I am not a developer, but I track our system performance using the dashboards and I noticed a huge spike in ‘Media Latency’ when the technical team turned on that AudioHook integration! It was making our real-time dashboards look very laggy. I don’t know about ‘Diarization’, but I know that if your audio stream is dropping packets, it’s usually because the server on the other end can’t keep up with the data rate! Once our team increased the CPU on the receiving server, the ‘Media Latency’ on my dashboards went back to normal. Maybe check if your AI engine is struggling to process the stream in real-time?
Good afternoon.
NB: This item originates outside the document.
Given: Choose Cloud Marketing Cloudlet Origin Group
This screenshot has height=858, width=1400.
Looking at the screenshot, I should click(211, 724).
I manage our historical data ETLs and I have seen similar packet loss issues with media streaming. AudioHook uses a raw binary WebSocket stream. If your network has any ‘Deep Packet Inspection’ or an SSL-inspecting proxy, it will likely buffer or drop the binary frames because they don’t look like standard HTTP traffic. You must ensure that the AudioHook WebSocket traffic is explicitly bypassed by all firewalls and proxies. We found that even a few milliseconds of jitter introduced by a proxy can cause the Genesys media gateway to drop the frame rather than risk a buffer overrun.
I am completely frustrated with the AudioHook documentation! I was trying to evaluate if Agent Assist could use these streams to provide better suggestions, but I couldn’t even get a stable connection! The problem is likely the ‘MTU’ size. If your WebSocket frames are being fragmented at the network layer, the AudioHook engine will often discard the entire segment. Try reducing your receiving server’s MTU to 1400. It sounds crazy, but it solved a similar ‘Silent Audio’ issue for me. I wish Genesys would just provide a standard troubleshooting guide for these advanced media APIs!